=== What to produce ===
Your reply should set down word for word each line below from the one with "You are a GUI" through the final line, both included, but none of the pictures.

(Material provided begins)

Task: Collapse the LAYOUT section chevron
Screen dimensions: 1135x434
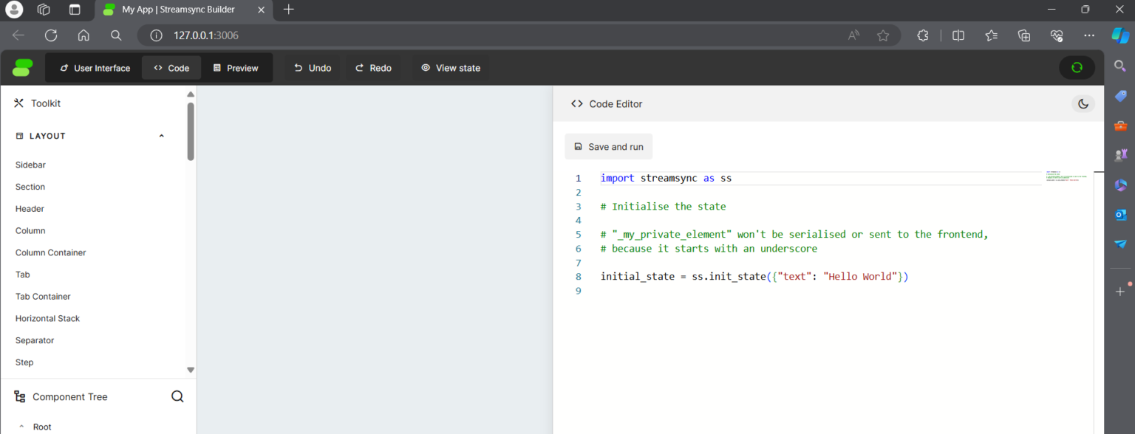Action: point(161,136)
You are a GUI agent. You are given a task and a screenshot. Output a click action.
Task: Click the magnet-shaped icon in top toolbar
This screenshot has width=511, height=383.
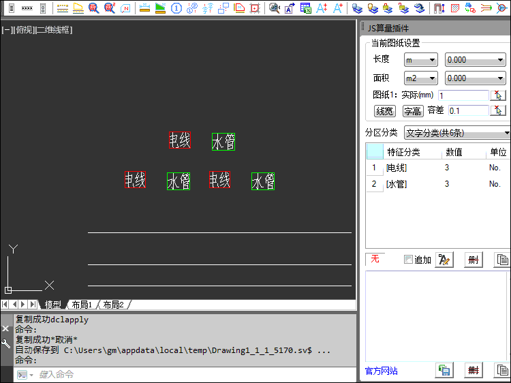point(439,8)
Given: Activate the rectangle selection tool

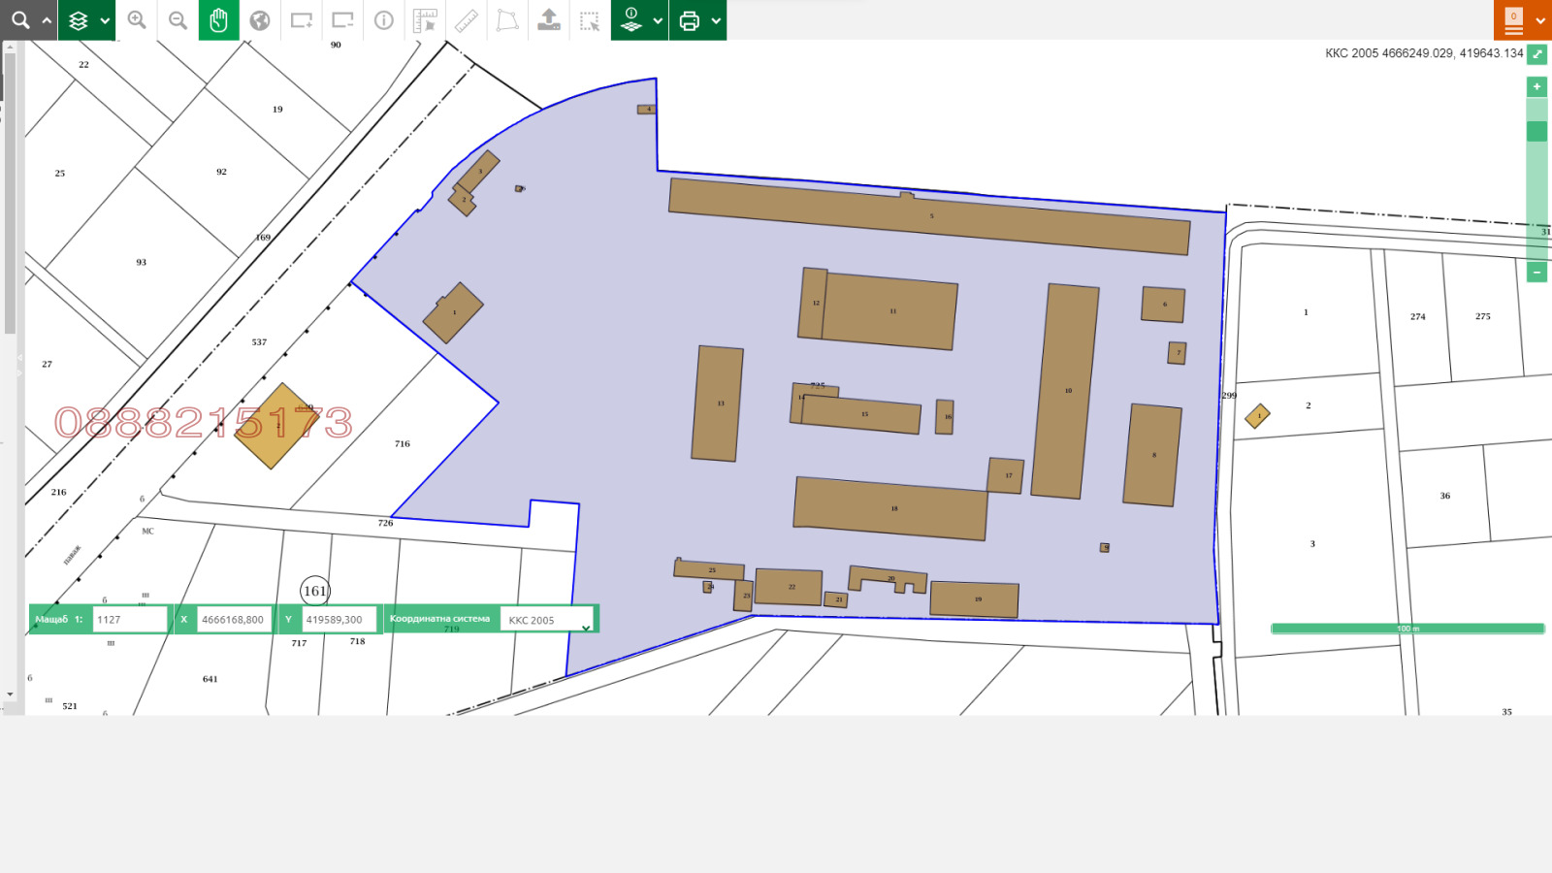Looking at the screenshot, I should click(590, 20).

(Material provided ends)

=== Output for this exercise ===
You are a GUI agent. You are given a task and a screenshot. Output a click action.
Task: Click the magnet-shaped icon in top toolbar
This screenshot has width=511, height=383.
point(439,8)
Given: Activate the rectangle selection tool

Looking at the screenshot, I should click(590, 20).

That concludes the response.